Sin embargo, a primeros de octubre, un grupo de pobres de Palma del Río, emprendieron el camino de la montaña en dirección al pueblo sitiado. Entre ellos se encontraba Ángeles Benítez. Excluida de las obras caritativas de su pueblo, porque su marido estaba con los rojos, Ángeles Benítez había cogido a sus hijos y había recorrido a pie el accidentado trayecto hasta Pueblonuevo del Terrible. Aquí esperaba encontrar trabajo, cocinando para una de las unidades nacionales que defendían el pueblo.

Sus hijas conservan sólo un vago recuerdo de la estancia de la familia Benítez en Pueblonuevo del Terrible. Vivían en un par de chozas de piedra contiguas, al borde de una calle sin empedrar de la parte de atrás del pueblo. Una de las chozas había sido ya en parte destruida por una granada perdida. No quedaba un solo cristal en las ventanas. Unicamente un miembro de la familia tenía una cama para dormir: el pequeño Manuel. La cama había sido improvisada con un viejo cuévano que habían encontrado cerca de allí. El resto de los Benítez tenían que dormir sobre el suelo de tierra.
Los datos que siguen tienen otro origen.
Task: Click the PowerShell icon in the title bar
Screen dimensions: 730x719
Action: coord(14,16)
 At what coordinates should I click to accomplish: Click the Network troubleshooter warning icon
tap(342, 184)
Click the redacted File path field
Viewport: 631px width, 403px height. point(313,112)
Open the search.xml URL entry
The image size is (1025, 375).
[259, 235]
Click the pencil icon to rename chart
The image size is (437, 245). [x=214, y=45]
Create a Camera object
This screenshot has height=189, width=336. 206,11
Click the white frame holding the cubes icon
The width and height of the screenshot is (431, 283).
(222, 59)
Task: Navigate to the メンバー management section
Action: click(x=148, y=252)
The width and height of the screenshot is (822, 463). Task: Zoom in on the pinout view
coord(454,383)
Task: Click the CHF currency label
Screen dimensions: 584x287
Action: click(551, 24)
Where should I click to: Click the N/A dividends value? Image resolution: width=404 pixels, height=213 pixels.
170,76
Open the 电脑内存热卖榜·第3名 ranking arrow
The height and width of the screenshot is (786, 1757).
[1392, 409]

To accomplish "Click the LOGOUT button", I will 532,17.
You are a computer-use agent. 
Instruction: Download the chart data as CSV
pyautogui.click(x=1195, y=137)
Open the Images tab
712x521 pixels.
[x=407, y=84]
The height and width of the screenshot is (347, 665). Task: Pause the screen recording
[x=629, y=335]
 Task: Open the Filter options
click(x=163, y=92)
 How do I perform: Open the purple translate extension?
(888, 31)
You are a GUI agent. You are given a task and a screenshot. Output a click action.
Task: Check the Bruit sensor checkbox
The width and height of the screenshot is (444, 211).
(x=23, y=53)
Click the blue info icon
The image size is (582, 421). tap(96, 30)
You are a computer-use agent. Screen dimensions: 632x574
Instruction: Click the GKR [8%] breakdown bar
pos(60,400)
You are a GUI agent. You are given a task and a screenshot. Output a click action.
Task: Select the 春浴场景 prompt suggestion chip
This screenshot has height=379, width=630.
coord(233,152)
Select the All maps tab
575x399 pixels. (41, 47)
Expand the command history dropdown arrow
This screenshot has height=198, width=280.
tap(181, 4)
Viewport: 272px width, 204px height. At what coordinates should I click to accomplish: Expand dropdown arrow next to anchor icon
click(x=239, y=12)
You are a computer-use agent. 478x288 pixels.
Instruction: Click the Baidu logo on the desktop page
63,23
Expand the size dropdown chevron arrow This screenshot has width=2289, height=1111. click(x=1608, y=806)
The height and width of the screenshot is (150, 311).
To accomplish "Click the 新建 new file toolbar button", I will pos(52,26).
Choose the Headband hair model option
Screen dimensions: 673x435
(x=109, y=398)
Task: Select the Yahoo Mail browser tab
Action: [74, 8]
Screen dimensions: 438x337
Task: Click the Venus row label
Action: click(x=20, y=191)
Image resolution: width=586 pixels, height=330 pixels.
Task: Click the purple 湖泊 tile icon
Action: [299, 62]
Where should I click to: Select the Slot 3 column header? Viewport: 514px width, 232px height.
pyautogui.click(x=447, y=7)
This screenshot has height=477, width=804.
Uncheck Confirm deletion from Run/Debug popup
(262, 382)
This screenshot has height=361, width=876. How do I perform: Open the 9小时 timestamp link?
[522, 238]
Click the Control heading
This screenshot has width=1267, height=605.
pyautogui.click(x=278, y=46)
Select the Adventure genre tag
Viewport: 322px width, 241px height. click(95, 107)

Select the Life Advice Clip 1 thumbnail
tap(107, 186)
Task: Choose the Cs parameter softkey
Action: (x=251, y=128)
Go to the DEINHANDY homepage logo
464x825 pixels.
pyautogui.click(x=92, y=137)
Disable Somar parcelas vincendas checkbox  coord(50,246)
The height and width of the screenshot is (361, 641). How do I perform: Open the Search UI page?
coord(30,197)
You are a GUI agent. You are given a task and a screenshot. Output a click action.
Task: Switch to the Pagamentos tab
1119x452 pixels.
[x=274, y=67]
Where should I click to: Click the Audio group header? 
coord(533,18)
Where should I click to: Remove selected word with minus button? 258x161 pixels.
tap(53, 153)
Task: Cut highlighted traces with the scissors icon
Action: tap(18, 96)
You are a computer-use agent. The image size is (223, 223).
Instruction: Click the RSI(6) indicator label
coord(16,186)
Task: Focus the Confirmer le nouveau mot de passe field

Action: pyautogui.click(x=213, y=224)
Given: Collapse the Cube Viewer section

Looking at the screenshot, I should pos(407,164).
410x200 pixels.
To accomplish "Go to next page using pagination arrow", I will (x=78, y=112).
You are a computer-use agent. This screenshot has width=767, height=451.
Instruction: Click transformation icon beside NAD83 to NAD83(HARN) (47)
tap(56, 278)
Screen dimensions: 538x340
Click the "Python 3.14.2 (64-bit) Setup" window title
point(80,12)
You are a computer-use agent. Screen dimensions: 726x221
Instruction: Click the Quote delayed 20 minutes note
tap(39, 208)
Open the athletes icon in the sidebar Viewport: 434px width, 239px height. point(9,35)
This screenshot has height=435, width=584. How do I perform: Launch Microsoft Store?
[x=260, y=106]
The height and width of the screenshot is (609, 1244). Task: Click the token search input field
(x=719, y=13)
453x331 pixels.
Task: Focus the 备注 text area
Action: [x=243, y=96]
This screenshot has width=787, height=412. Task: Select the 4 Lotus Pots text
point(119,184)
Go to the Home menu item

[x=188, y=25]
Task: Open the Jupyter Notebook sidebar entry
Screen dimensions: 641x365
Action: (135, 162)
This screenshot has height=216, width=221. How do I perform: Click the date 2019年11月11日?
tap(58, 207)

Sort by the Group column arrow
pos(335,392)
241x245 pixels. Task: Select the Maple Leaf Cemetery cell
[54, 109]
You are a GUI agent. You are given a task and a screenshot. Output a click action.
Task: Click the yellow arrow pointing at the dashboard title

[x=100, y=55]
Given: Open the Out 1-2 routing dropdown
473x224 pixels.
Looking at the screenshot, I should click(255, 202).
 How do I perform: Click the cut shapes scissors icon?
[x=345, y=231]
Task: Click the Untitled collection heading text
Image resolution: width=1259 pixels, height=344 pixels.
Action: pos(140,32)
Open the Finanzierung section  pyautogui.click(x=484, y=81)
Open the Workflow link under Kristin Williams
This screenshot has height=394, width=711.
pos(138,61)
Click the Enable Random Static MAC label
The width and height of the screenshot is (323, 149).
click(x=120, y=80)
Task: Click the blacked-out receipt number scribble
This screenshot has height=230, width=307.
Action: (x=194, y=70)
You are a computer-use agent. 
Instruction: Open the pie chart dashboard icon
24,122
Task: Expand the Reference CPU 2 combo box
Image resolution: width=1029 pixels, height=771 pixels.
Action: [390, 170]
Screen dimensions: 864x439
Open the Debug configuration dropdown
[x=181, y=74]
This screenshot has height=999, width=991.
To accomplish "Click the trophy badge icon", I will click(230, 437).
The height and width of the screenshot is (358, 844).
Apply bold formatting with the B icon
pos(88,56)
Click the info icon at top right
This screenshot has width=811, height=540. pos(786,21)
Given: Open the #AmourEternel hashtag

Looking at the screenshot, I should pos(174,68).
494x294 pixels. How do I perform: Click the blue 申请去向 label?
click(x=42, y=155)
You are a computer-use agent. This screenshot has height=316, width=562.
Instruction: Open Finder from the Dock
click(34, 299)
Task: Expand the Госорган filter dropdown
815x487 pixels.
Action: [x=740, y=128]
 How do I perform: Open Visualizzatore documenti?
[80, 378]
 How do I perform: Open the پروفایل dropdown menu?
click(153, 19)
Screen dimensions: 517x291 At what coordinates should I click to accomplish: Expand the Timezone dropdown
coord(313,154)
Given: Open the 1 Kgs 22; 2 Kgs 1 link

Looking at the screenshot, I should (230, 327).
Ángeles Benítez encontró trabajo como cocinera de un grupo de oficiales nacionales de artillería. Pertenecían éstos al regimiento de artillería pesada que defendía la población. Unos cuarenta mil hombres, entre ambos bandos, se disputaban los diez kilómetros cuadrados de terreno montañoso que dominaba Pueblonuevo del Terrible. En aquel otoño de 1936, los atacantes republicanos estaban bajo el mando de uno de los más pintorescos soldados de la República, un guerrillero barbudo llamado Valentín González
El Campesino
. Tenían al pueblo bajo el fuego de treinta o cuarenta piezas de artillería. Las más eficaces eran un par de cañones de campaña franceses, de catorce centímetros, bautizados por los defensores del lugar con los nombres de Felipe y La Leona.

La defensa de la población tenía por base un regimiento de la Legión Extranjera española, compuesto casi exclusivamente por marroquíes. Algunos de los primeros soldados italianos que llegaron a España fueron también enviados a Pueblonuevo del Terrible a reforzar el regimiento de artillería al cual prestaba Ángeles Benítez sus servicios.

Sus primeras semanas de servicio fueron duras y tristes. Separada de sus padres, sin saber si su marido estaba vivo o muerto, sola en un pueblo extraño, lloraba muchas noches hasta quedarse dormida en el frío silencio de la nueva morada de los Benítez. Así lo recuerdan sus hijas.

Las dos mayores, Angelita y Encarna, se reunieron muy pronto con su madre en la cocina. Para Angelita, las largas y fatigosas horas en la cocina del regimiento no eran más que continuación de la vida de tráfago que llevaba desde hacía algún tiempo. Para Encarna, señalaron el final de su niñez. Tenía seis años. Pero, dentro de pocos meses, sus manos infantiles tendrían la rugosidad y las callosidades de las de su madre.